The result is well known now. Chrysler has converted a slodgy, awkward handler into a responsive, good-riding car that nobody can claim is a sports car but which exceeds the ride-handling standards expected of current compacts. As the program went on, the engineers decided to seek more power from its six and V8 engines to match the Holden challenge with the 186S and the V8, which it knew to be coming Prototype engines in the program cars led to another sorting experiment to cope with the extra power, and somewhere in between they found time to insert the new "wide oval" tyres into the testing program to see how they dovetailed into the package. Fortunately, they not only dovetailed but improved things, proving once again that radial ply tyres are not the answer for some heavy, conventionally suspended cars.

Up came the power steering problem, and the research laboratory started testing alterations to the American coaxial power steering. This put up another set of problems; the basic floor pan layout (and only that) of the Valiant is still basically on American drawings. The engine is canted according to lefthand-drive requirements. This not only affected the power steering setup but also the desire to relocate the dipswitch anywhere but under the brake pedal, where it was. With the transmission tunnel meeting up with the wrong-way engine slant, no amount of floor pan retooling would get the switch anywhere significant, except in the automatics, where it went into the proper place. There was just nowhere to put it between a clutch pedal and the tunnel.

So while all testing was going on and the drawings slowly assembled and off-tool samples called for before final release of major drawings, they turned their attention to minor details. They found they could move the wiper motor from under the dash into the engine bay, and thus put some distance between the passengers and a source of noise. They tried flipcatch door latches, and they worked nicely. The quarter vents got a press-button catch (which took some major work, believe it or not) and a new locally made sealing strip called Nylex was lab-tested for the window surrounds and pronounced cured.

It seems a little hard to believe now, but somebody at Chrysler must have been reading the right toad tests. We get a little sick of complaining about the same faults model after model. This time they really got among the complaints. The dipswitch fixed as best it could be, they drew up an interior bonnet lock. They specified a power-operated wagon tailgate option, although we say that styling never saw the design of the switch. They got the electric washers in and reshaped their bucket seats, relocated the handbrake and took all the fruit salad off the dashboard, lengthened the wiper arms and fitted crushable sun visors.

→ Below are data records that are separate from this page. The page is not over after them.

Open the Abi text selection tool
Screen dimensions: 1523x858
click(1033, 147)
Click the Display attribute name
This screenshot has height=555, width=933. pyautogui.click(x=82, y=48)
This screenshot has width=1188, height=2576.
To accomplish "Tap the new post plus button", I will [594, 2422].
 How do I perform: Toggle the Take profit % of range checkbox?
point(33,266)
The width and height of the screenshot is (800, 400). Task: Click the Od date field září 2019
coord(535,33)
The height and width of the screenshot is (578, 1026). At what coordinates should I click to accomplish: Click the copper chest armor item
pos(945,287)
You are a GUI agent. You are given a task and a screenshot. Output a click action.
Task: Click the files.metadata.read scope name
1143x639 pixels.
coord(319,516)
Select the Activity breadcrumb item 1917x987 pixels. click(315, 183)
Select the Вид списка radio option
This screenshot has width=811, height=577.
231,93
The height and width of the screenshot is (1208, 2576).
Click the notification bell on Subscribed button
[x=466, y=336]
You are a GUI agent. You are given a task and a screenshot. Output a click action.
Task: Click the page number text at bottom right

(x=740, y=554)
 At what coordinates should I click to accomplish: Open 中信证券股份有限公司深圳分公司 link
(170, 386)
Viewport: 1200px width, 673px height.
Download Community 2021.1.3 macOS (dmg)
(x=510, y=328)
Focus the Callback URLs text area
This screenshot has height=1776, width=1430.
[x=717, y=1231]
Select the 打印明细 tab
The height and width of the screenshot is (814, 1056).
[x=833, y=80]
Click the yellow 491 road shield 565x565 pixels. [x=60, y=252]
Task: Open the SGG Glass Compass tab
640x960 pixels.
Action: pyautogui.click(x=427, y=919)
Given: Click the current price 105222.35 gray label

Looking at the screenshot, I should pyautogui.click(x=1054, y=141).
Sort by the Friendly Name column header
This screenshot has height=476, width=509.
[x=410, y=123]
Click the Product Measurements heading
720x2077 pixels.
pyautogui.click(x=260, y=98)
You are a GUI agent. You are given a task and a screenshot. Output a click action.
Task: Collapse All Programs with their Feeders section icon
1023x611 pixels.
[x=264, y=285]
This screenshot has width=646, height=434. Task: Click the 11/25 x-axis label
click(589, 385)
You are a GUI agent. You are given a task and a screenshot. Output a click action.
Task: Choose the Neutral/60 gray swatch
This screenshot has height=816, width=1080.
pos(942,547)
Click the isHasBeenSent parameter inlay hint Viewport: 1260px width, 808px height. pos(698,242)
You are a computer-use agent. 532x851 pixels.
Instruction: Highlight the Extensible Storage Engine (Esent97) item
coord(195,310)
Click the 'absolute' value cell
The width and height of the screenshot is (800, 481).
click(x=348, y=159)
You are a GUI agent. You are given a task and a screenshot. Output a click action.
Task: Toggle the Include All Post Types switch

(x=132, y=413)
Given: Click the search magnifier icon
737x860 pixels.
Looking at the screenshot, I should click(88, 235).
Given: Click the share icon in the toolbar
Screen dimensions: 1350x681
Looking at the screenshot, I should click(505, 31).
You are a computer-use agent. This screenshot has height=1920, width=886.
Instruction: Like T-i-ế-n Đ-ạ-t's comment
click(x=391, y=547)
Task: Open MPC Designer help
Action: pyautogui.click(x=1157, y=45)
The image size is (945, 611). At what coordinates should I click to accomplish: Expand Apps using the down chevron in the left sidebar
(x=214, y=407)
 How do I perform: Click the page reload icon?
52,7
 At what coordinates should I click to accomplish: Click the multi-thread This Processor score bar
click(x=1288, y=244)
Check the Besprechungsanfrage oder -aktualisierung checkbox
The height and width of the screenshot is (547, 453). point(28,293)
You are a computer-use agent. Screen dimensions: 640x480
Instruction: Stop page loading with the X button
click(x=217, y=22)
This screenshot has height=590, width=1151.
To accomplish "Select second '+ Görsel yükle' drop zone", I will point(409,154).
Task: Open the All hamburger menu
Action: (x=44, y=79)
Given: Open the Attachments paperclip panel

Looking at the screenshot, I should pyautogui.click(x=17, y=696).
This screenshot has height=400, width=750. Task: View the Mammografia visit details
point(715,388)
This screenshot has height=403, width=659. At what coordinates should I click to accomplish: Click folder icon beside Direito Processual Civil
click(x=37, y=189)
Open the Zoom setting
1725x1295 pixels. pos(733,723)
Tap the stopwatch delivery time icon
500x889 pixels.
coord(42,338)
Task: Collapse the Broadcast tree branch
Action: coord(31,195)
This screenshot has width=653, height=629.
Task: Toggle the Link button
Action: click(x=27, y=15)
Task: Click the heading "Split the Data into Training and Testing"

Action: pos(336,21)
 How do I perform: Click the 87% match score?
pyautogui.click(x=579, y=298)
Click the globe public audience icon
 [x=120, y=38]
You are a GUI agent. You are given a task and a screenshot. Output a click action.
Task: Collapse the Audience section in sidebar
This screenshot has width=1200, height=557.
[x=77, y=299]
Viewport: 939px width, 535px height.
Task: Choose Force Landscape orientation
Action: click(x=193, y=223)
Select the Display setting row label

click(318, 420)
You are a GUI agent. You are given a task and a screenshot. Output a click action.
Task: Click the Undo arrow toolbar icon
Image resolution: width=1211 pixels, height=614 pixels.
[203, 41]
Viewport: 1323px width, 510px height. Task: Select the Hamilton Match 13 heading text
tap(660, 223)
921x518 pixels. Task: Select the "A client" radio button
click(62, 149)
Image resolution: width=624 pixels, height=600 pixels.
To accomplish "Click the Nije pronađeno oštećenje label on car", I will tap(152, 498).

You write all this down and it is easy to read, but to do all these things in one model change takes a prodigious effort. These are matters one normally attends to over three models or better. There is no doubt in our minds that the engineers really got their way on this car. It could have been enough to build it to meet the competition, but they went that little bit further and added some cream on top, and this is where Car Of The Year awards are won and lost.

But everybody makes mistakes. With the car signed off, some functionary who didn't know better was looking at the car for the first time and started trying to open the bonnet from the outside. With the top brass watching in mild amusement, he fiddled for a few minutes and then popped up the bonnet. Looks of horror all round, and a rush order to redesign the locking arrangement.

They could have left it as it was, and maybe nobody would ever have known. But that was the way of the old Chrysler company, and things have changed.